The Panopticon
Page 18
‘Fuckin’ posh cunts!’ Shortie shouts after them.
‘Oh, aye, that really fucking told them!’ Tash snaps.
Joan’s putting out the picnic stuff on a table when we pull up to the shore. My arms are achey. It’s hard work, that rowing shit. We drag the boat up the shore and join Joan at the table. There are egg sandwiches on brown bread. Brilliant! I’m hungry now. I dinnae eat, and then I eat. It’s not an eating disorder; it keeps me thin, though.
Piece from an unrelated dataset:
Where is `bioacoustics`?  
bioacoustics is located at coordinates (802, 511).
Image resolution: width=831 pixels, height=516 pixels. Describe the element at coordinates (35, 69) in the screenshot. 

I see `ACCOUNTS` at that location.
If I didnae not eat – then I’d just always eat, and then I’d be a fat fuck. Fact.
‘We fucking beat youz.’
John swaggers along. He winks at Shortie.
‘Only by default,’ I say.
‘Youz were pish, just face it,’ Dylan says, grabbing a sandwich.
Shortie tickles him. ‘You cheeky wee shit.’
‘I’m gonnae pee myself – stop!’ he yelps, so Shortie tickles him harder.
Isla is sat quiet on a bench watching the water; me and Tash walk away while Angus attends to a hysterical Brian. I turn to glance behind us to make sure nobody’s seeing us go, and it’s alright, nobody’s looking. The loch sparkles, and the trees all along it are thick and dark; they sway as the sun begins to fade.
20
ANGUS HOLDS THE door open and taps his watch.
‘Where have you two been?’
‘Piss-stop,’ Tash says.
‘Lovely.’
‘You seem tae have cheered up. I told you, a nice day out on a boat and you’d feel a lot better,’ Angus says, quite chuffed with himself.
I grin at him and he slides the door shut behind us.
Brian is in the back-right corner with his fists balled up; he stares at the back of Dylan’s head. Brian’s clothes are still damp, even though Angus dried most of them under a hand-dryer at the bogs. We could hear them in there for half an hour, blasting the dryer while we sat and ate lunch with Joan.
Dylan is keeping quiet, and Steven seems to follow whatever Dylan decides to do. The minibus trundles out of the car park.
‘I had one like that, in the Seventies.’ Joan lights up when she sees a pristine VW. ‘That’s called glamping,’ she says tae Angus, cos the lassies at the VW have candles, and wine, and beanbags all out around where they are sitting.
Tash puts her arm around Isla.
‘Oh, it’s a nice VW. Look, it’s got the bay window. God – look at that, someone’s smashed it!’
Dylan and Steven turn to look, and Tash just stares ahead smiling.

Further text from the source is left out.